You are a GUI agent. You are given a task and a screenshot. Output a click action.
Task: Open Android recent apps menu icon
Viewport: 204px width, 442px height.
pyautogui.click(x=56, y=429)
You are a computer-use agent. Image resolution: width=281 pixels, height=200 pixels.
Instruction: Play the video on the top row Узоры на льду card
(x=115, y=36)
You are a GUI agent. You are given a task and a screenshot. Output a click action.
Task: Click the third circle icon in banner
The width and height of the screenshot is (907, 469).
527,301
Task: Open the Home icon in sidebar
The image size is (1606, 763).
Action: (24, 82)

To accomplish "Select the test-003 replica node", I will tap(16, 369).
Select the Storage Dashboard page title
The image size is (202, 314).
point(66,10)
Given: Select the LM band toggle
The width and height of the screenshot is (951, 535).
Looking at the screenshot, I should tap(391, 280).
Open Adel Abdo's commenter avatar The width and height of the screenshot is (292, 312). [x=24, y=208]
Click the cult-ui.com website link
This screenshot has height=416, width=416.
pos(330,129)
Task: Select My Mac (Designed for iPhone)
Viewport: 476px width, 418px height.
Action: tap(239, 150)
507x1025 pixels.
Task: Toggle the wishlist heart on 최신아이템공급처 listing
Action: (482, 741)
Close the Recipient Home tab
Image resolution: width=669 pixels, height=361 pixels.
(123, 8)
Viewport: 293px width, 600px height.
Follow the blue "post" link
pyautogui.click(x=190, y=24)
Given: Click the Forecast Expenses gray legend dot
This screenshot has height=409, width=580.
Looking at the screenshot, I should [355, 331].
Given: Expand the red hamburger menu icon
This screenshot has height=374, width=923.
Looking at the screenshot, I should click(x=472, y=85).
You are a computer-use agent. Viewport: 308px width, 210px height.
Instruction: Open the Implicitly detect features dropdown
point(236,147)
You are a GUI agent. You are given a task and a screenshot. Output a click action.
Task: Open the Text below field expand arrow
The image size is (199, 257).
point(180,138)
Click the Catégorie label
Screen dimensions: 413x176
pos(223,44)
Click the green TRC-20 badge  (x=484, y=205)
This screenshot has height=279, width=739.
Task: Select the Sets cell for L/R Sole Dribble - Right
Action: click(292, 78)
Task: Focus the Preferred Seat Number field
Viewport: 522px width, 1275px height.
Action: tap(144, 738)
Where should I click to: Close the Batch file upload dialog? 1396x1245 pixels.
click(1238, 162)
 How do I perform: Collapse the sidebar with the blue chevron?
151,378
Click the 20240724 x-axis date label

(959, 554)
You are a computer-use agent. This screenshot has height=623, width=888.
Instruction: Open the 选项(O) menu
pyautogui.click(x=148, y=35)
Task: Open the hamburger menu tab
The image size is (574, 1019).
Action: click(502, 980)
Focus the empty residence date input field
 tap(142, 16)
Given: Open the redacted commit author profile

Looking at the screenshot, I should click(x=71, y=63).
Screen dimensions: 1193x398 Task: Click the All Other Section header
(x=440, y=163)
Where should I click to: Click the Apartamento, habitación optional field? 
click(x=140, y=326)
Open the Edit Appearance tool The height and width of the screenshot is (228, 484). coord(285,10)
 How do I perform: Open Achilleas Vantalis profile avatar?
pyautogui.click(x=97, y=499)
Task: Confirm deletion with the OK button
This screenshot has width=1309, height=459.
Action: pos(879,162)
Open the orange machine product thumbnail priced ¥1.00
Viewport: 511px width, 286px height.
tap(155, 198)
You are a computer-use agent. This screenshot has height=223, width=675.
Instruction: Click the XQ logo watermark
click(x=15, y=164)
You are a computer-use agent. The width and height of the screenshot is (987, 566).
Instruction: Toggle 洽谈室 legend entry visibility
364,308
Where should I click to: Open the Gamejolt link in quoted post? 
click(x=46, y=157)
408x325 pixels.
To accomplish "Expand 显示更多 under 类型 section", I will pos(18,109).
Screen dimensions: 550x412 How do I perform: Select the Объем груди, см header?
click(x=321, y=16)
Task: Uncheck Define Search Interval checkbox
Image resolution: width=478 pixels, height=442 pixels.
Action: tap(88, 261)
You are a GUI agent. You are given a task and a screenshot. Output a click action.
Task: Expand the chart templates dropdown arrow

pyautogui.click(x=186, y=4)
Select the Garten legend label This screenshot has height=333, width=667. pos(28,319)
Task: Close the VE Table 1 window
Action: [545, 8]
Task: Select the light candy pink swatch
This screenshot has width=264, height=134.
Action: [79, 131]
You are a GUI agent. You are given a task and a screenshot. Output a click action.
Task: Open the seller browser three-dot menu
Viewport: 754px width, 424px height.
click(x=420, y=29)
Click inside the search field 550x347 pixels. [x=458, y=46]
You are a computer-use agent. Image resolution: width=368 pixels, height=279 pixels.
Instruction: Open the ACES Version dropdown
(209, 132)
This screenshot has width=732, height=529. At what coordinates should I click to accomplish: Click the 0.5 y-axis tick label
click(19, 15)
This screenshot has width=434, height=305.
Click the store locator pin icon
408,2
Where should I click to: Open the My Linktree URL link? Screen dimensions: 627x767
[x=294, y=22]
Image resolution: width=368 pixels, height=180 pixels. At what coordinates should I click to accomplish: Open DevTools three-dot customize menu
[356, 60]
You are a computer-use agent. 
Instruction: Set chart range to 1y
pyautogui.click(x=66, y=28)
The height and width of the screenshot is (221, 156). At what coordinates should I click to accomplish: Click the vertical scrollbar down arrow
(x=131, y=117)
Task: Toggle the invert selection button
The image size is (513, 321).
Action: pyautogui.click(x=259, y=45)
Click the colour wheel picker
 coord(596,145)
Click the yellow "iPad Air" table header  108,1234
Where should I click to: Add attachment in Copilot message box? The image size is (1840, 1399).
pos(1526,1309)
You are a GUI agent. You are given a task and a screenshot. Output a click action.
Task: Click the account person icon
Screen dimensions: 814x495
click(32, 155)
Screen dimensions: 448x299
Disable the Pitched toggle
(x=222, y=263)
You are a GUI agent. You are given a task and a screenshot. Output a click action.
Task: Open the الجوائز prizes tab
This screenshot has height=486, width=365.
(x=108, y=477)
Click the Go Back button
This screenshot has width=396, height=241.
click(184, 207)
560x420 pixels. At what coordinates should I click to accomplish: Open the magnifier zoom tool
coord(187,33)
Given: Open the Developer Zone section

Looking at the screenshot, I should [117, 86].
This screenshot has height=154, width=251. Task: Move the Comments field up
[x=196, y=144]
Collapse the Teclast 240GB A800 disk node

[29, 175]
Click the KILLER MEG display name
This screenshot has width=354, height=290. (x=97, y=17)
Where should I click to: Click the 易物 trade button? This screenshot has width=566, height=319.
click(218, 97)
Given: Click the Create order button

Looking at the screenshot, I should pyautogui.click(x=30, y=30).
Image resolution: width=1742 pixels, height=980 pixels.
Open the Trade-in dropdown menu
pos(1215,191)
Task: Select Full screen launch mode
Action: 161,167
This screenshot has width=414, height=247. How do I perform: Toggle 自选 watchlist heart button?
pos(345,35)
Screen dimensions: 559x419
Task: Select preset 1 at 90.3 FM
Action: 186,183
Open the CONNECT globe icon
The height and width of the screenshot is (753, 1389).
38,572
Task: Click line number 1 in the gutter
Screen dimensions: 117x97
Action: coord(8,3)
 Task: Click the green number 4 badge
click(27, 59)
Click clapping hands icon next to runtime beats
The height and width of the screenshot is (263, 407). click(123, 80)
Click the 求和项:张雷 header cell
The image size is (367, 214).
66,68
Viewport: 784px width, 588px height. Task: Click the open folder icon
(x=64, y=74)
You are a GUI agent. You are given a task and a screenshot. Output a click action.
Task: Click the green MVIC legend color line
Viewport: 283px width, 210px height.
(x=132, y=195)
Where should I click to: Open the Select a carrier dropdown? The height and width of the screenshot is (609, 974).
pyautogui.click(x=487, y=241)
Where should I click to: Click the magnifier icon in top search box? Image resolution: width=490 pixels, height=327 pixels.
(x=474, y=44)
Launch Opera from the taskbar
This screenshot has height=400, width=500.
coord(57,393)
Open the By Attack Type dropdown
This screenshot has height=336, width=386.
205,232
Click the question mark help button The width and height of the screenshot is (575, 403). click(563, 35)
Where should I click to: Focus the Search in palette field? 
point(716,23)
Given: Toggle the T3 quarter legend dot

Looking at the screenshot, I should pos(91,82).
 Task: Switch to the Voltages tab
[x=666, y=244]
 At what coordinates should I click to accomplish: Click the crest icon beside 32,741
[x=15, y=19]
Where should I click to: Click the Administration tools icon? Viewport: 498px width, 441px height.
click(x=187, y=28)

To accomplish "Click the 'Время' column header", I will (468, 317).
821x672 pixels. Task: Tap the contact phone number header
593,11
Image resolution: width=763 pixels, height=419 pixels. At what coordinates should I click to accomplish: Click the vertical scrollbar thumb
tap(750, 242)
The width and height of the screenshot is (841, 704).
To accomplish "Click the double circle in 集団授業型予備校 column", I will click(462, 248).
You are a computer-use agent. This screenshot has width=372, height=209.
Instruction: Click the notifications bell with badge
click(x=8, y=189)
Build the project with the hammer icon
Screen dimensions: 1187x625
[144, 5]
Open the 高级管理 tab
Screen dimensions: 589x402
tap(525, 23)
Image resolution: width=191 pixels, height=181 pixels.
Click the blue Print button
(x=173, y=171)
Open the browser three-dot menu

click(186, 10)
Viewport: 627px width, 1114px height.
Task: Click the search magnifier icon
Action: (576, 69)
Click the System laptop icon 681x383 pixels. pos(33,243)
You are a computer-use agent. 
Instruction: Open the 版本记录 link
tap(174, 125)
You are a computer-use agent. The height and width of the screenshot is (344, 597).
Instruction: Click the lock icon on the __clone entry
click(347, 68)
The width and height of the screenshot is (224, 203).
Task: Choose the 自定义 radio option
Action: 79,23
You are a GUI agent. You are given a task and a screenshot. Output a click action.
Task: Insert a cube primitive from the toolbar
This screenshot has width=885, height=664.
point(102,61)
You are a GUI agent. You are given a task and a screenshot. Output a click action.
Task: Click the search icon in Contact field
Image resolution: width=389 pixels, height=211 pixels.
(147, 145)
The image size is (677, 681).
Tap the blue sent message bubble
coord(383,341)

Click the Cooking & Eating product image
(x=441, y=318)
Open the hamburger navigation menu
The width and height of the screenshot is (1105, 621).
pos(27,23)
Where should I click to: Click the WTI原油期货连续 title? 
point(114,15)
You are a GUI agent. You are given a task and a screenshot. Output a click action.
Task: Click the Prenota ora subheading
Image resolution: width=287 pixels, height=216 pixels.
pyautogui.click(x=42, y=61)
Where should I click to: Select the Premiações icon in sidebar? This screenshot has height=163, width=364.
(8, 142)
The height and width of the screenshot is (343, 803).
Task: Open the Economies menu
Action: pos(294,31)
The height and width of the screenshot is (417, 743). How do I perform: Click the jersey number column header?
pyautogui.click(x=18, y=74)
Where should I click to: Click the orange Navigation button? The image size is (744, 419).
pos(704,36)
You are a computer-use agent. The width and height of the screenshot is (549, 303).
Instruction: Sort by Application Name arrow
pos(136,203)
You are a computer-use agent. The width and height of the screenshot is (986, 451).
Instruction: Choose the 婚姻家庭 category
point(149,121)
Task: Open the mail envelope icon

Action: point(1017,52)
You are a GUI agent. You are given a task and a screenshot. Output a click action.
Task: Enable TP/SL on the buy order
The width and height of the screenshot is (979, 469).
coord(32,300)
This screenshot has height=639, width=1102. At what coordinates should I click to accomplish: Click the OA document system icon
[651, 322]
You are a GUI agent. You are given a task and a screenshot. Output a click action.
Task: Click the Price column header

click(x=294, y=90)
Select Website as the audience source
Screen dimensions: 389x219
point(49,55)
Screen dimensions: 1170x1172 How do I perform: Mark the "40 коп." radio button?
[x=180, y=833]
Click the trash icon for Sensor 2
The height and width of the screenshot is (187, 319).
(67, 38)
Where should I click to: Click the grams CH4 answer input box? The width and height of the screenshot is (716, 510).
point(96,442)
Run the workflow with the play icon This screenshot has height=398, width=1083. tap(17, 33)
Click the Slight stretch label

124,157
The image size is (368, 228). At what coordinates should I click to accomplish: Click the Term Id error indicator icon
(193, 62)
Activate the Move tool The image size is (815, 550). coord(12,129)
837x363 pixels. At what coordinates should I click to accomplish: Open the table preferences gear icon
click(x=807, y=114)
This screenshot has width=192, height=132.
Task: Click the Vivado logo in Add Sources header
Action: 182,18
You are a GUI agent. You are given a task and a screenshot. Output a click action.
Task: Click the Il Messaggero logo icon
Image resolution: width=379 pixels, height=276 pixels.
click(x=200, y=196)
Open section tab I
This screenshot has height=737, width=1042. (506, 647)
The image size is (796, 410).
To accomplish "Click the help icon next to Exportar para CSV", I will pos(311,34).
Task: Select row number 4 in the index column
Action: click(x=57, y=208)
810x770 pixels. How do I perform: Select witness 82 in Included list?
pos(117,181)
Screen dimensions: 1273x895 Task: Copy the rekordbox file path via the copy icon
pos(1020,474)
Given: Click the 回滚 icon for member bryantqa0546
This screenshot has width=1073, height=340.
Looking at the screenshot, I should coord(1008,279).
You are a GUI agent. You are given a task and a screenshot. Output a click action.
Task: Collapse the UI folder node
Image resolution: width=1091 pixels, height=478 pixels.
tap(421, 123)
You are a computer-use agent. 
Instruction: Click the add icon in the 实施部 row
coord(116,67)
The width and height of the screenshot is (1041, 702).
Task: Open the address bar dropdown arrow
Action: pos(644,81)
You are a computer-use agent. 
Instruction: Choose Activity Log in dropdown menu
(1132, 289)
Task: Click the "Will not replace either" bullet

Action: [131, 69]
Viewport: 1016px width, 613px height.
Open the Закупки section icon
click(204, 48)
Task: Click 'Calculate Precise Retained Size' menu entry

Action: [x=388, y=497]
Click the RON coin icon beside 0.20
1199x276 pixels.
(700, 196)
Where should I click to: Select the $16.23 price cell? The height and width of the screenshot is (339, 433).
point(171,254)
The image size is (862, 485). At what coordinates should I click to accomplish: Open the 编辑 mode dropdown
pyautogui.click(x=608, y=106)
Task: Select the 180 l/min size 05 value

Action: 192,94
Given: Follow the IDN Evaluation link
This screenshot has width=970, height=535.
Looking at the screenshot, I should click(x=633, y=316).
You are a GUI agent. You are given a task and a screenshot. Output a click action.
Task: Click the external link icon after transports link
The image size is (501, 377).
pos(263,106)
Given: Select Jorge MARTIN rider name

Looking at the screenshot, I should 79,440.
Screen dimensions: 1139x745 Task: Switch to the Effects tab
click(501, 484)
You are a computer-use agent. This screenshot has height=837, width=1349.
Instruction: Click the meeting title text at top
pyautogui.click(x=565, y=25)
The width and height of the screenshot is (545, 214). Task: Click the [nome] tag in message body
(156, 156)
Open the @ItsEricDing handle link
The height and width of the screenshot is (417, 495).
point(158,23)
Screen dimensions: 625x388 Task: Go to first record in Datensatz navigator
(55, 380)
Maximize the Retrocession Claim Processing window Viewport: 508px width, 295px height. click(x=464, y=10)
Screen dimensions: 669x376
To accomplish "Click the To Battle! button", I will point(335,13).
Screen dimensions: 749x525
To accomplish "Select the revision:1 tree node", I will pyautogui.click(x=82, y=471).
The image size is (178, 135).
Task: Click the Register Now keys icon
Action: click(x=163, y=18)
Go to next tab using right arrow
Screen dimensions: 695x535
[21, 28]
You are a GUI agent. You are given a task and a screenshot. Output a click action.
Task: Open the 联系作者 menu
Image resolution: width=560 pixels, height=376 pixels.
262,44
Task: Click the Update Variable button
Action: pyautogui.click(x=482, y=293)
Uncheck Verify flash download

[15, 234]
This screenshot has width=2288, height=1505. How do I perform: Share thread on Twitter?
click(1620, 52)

■ **WHAT THE TASK REQUIRES**:
Restate the material word for word, but only from its first line through the line containing "Task: Open the Home icon in sidebar".

■ **EXERCISE SOLUTION**:
You are a GUI agent. You are given a task and a screenshot. Output a click action.
Task: Open Android recent apps menu icon
Viewport: 204px width, 442px height.
pyautogui.click(x=56, y=429)
You are a computer-use agent. Image resolution: width=281 pixels, height=200 pixels.
Instruction: Play the video on the top row Узоры на льду card
(x=115, y=36)
You are a GUI agent. You are given a task and a screenshot. Output a click action.
Task: Click the third circle icon in banner
The width and height of the screenshot is (907, 469).
527,301
Task: Open the Home icon in sidebar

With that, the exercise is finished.